Segment Start: Source material

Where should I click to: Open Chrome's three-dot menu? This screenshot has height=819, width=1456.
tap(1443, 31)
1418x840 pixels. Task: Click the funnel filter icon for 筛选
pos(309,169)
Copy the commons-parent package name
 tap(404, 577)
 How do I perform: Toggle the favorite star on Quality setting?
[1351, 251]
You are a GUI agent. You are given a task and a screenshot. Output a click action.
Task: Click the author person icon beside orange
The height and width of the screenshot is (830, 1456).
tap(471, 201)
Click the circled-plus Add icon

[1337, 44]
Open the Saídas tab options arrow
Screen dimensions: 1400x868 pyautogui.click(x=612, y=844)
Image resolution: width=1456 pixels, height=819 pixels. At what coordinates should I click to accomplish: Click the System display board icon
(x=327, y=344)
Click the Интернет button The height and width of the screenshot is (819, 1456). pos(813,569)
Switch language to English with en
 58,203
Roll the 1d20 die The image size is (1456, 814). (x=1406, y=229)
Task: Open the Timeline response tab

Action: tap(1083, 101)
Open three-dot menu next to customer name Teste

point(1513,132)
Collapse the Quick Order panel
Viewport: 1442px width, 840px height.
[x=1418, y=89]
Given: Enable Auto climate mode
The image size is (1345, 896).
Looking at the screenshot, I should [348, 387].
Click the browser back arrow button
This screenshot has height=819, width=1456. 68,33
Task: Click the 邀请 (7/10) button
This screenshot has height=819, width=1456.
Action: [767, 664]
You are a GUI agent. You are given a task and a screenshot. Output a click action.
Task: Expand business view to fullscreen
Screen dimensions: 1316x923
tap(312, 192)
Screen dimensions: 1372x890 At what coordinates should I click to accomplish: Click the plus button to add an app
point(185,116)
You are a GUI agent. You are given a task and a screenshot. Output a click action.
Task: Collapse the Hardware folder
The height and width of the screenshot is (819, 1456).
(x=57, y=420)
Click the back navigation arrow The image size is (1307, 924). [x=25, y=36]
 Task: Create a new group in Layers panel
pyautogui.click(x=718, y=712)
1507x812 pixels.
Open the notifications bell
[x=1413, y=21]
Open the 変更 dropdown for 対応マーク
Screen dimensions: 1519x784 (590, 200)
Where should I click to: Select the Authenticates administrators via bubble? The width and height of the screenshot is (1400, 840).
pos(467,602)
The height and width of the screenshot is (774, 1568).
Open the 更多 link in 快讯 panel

Segment End: Source material

-- Assigned task --
Nothing but the lines from the start of the data through the line holding "Click the Интернет" should be restated, and each one exactly.

-- Solution to this task --
Where should I click to: Open Chrome's three-dot menu? This screenshot has height=819, width=1456.
tap(1443, 31)
1418x840 pixels. Task: Click the funnel filter icon for 筛选
pos(309,169)
Copy the commons-parent package name
 tap(404, 577)
 How do I perform: Toggle the favorite star on Quality setting?
[1351, 251]
You are a GUI agent. You are given a task and a screenshot. Output a click action.
Task: Click the author person icon beside orange
The height and width of the screenshot is (830, 1456).
tap(471, 201)
Click the circled-plus Add icon

[1337, 44]
Open the Saídas tab options arrow
Screen dimensions: 1400x868 pyautogui.click(x=612, y=844)
Image resolution: width=1456 pixels, height=819 pixels. At what coordinates should I click to accomplish: Click the System display board icon
(x=327, y=344)
Click the Интернет button The height and width of the screenshot is (819, 1456). pos(813,569)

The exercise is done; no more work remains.